Brexit, a terra i primi voli. Blue Air stoppa Roma e Torino

La compagnia sta informando via email i passeggeri. Collegamenti interrotti già dai primi di marzo

Brexit, a terra i primi voli. Blue Air stoppa Roma e Torino

 

La Brexit passa dalle prime pagine dei giornali alle caselle email. Le stesse tramite cui le compagnie aeree comunicano con i viaggiatori. Ha cominciato la low cost romena Blue Air, con una comunicazione inviata ieri. Alcuni voli in partenza dal Regno Unito e previsti a partire dal mese di marzo – ha spiegato il vettore –  non saranno effettuati. Tra le tratte coinvolte, secondo quanto riportato dal Times, ci sarebbero le tratte da Liverpool a Roma e da London Luton a Torino. Furiosi i passeggeri.

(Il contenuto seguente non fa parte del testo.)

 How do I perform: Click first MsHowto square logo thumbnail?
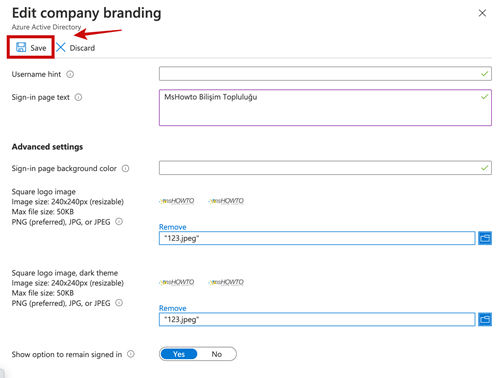(x=177, y=201)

Per i vertici dell’aeroporto di Liverpool permarrebbe incertezza riguardo ai voli che ricadono sotto l’ombrello della “seventh freedom”. Si tratta di  una delle cosiddette “libertà dell’aria”, quella che garantisce i voli tra paesi terzi rispetto al paese della compagnia aerea. I collegamenti tra Regno Unito e Romania dovrebbero, invece, restare regolari. Ma c’è chi preferisce non fidarsi.

“L’impatto della Brexit sul trasporto aereo britannico è innegabile – spiega Francesco Ragni,  direttore del corso di laurea in Airline and Airport Management della Buckinghamshire University. – Ha creato incertezza sull’operatività e portato a un calo della domanda legato alla svalutazione della sterlina. Ne stanno risentendo sia le low-cost britanniche che quelle europee come BlueAir, che avevano stabilito una base in UK e avviato voli verso altri paesi”.

Alcune compagnie non  ce l’hanno fatta a sopravviere. “Nel 2018 è fallita Monarch, quest’anno Flybe è in cattive acque e per non fallire sta quasi supplicando gli azionisti di accettare un’offerta che la valuta un penny ad azione”.

Ma c’è anche chi ha saputo tutelarsi giocando d’anticipo. Ryanair, irlandese e quindi in grado di operare sotto le regole UE, ha ottenuto una licenza britannica che dovrebbe tutelarla per i voli da e verso il Regno Unito. Nonostante questo, il vettore ha chiesto garanzie a Bruxelles.

Non è stata l’unica. Si è mossa bene anche la britannica Easyjet – continua Ragni – creando in anticipo una nuova compagnia in Austria dove sta assumendo tutti i nuovi piloti e spostando un buon numero di aeromobili. In questo modo potrà continuare a usufruire dei benefici legati all’appartenenza all’UE”. Una mossa che ricalca quella di tante aziende UK che hanno preso decisioni drastiche senza aspettare i tempi della politica.